Soon after I became involved in the Quaker faith, I was told that anytime Quakers meet, it is a meeting for worship. Meeting for business is meeting for worship with “attention” to business. It seemed to me that committee meetings would be worship with attention to a specific aspect of meeting life. Meeting for business and committee meetings are a form of programmed worship.
That’s what I thought, but it was not what I experienced in my early days of Quaker committee work. When I got to a Quaker committee meeting, we began with silence, ended with silence, and had a discussion in between. The discussion felt very much like any other discussion in a business or family setting. We came to decisions or developed a plan of action, but people interrupted each other, sometimes tempers flared, sometimes people seemed to dominate the discussion . . . all like the secular world. That was okay for me, but it puzzled me.
When I first became clerk of a committee, I conducted the meetings like I would if I had been a department head or a consultant responsible for a particular project. We worked through an ambitious agenda and we accomplished our goals, but something seemed wrong. I left the meetings feeling stressed, hollow, and often angry with people.
I set about to find out what a clerk was supposed to do for a Quaker committee. The conclusion I drew from reading Faith and Practice was that clerks are to listen and record. I decided that there must be more to it than that, so I signed up for the Pendle Hill workshop on clerking facilitated by Arthur Larabee. I found many answers at that workshop, and I was able to provide a more spiritual setting for the committee I was clerking at the time.
I realized that the problem I was encountering was that committee meetings and meeting for business are meetings for worship, but because we have tasks in front of us, we slip into solving problems as we would in the secular world.
I hesitated to use committee time to talk about the purpose and focus of worship in the committee meeting or to remind us that we were to follow the same guidelines as we would for worship, but I found ways to do so.
I began starting committee meetings with readings from the queries, from a passage from a book I had been reading, from a passage from Friends Journal , or other places. I also paused at the beginning of the meeting to let people talk about the state of their lives. I waited while people finished their thoughts and made sure that each person had an opportunity to speak.
This was hard for me to do because we had an agenda. We had things we needed to do. We had a specific time in which to reach decisions and make assignments.
When I put queries and time for personal reflection on the agenda for the meeting, we reached unity on later topics, people respected the “messages” of each other, individual committee members took more responsibility for tasks, and we left the committee meetings in peace.
Here are things that I remind myself whenever I clerk or attend a Quaker committee meeting:
- The purpose of meeting for worship is to listen to each other, to listen to God, and to deepen our relationship with God by deepening our love for each other.

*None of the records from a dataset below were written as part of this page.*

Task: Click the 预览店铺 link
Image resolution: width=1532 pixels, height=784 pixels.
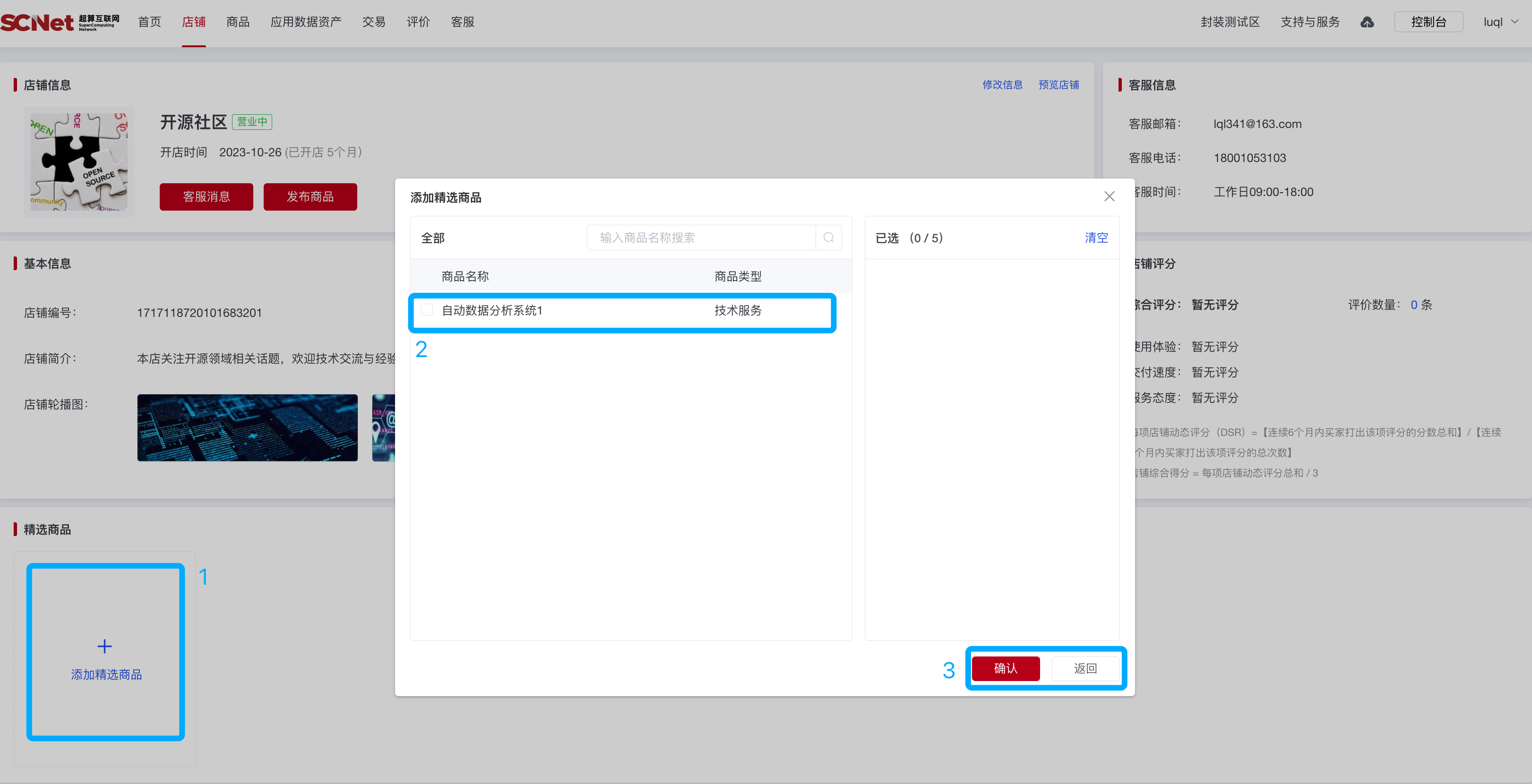Action: [1059, 85]
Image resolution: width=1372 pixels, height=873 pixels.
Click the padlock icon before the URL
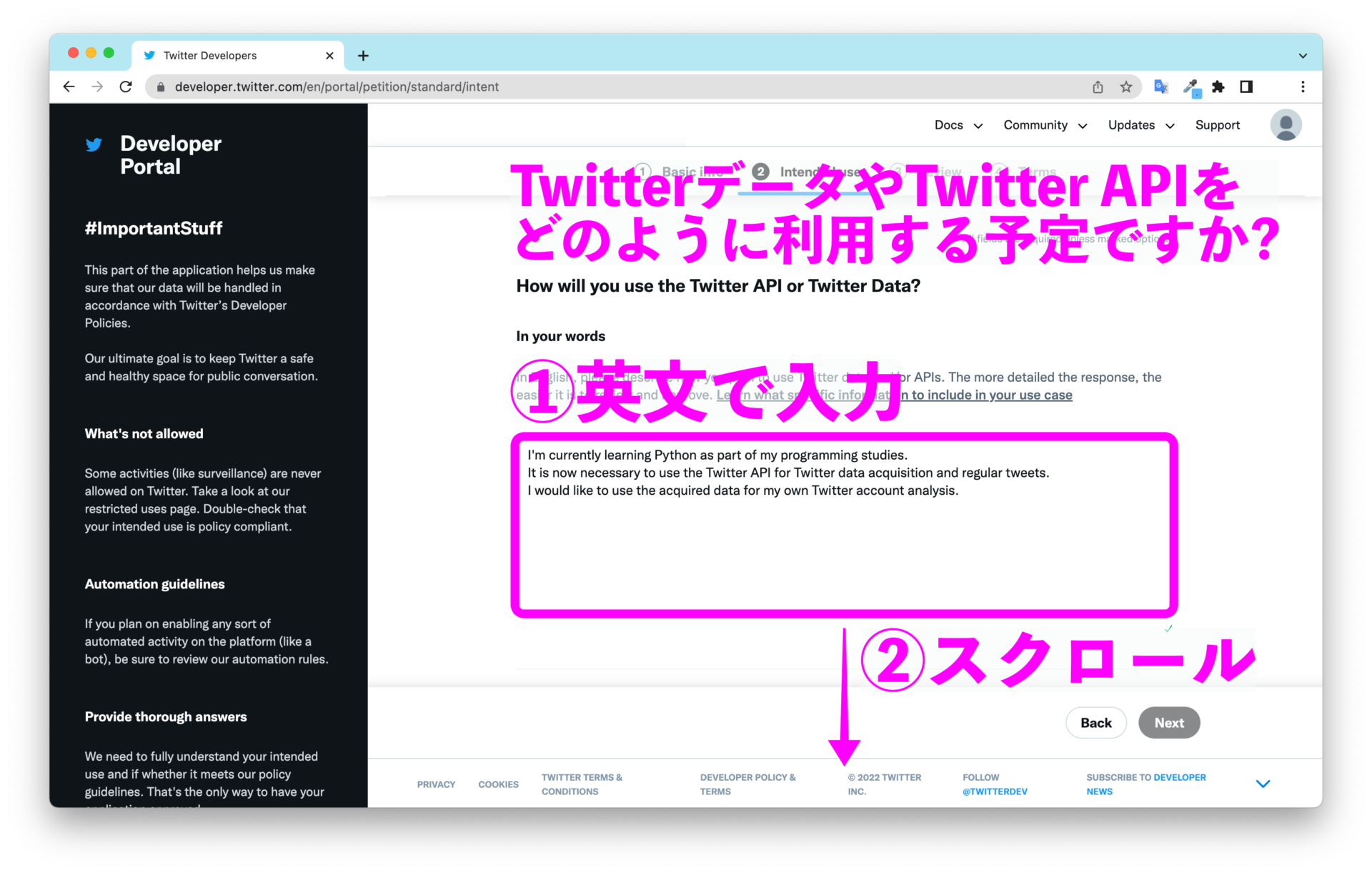[x=160, y=87]
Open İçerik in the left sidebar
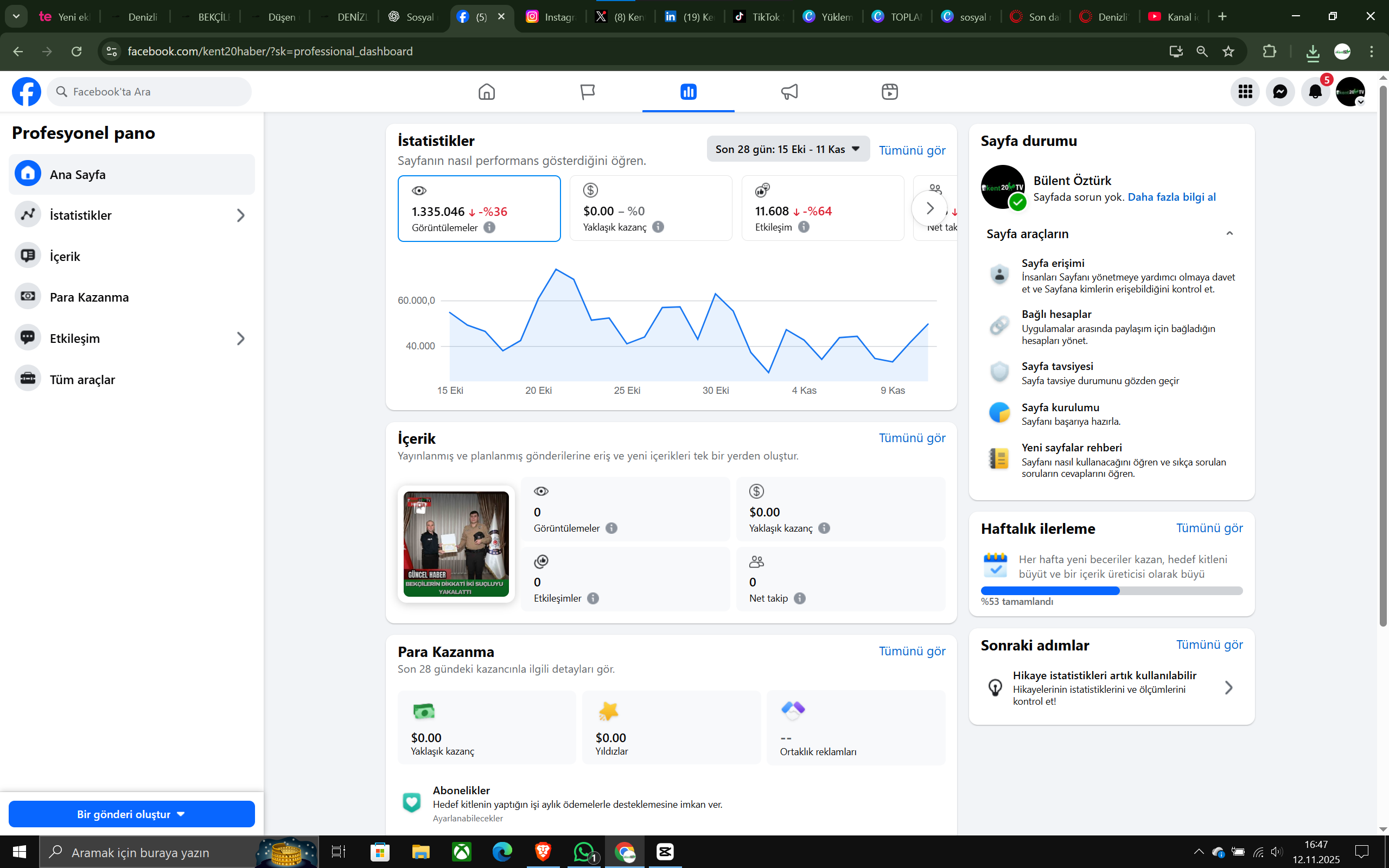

- The purpose of a Quaker committee is to serve the needs of our meeting and to practice worship.
- The purpose of a committee is not necessarily to solve a problem quickly.
- We start committee meetings at a predetermined time and have an ending time in mind, though the meeting may go longer because of a late message. We must be patient with that last message.
- We come prepared to speak but not planning to speak (meaning, without a personal agenda).
- When someone “speaks my mind,” we do not feel obligated to repeat what she said.
- The messages of some people come quickly, in concise sentences, while others have a story to tell as they make their point. We must be patient as each person gives a message.
- If I am delivering a message, I must listen to God to know when to finish.
- We make better decisions when we meet to worship in person.
- “Parking lot meetings” or a series of phone calls behind the scenes can often derail process, though it may be appropriate to iron out some details through email or phone calls.
- An agenda may be one item or several items.
- The agenda must not be so full that we feel rushed to complete everything. Some items on the agenda may be postponed.
- We must reach unity, not consensus nor majority rule, in making our decisions or recommendations.
- The loudest voice might not reveal the Truth.
- The clerk’s job is to convene meetings, listen, and record.
- The clerk’s job is not to have all the answers and not to carry the load of the committee.
- All committee meetings do not require the same amount of time. With some committee work a series of short meetings combined with longer meetings quarterly help us meet our goals. For other committees short meetings will suffice.
- Most committee meetings, and certainly all four-hour meetings, must include time for food and fellowship.
- We can further prepare ourselves for the worship experience of Quaker committees by learning more about the corporate Quaker process through reading.
Suggested reading:
- PYM’s Faith and Practice, pages 21 through 28 and 177 through 178.
- Listening Spirituality, Volume 2 by Patricia Loring.
- The Quaker Method, by Howard H. Brinton, a Pendle Hill Pamphlet.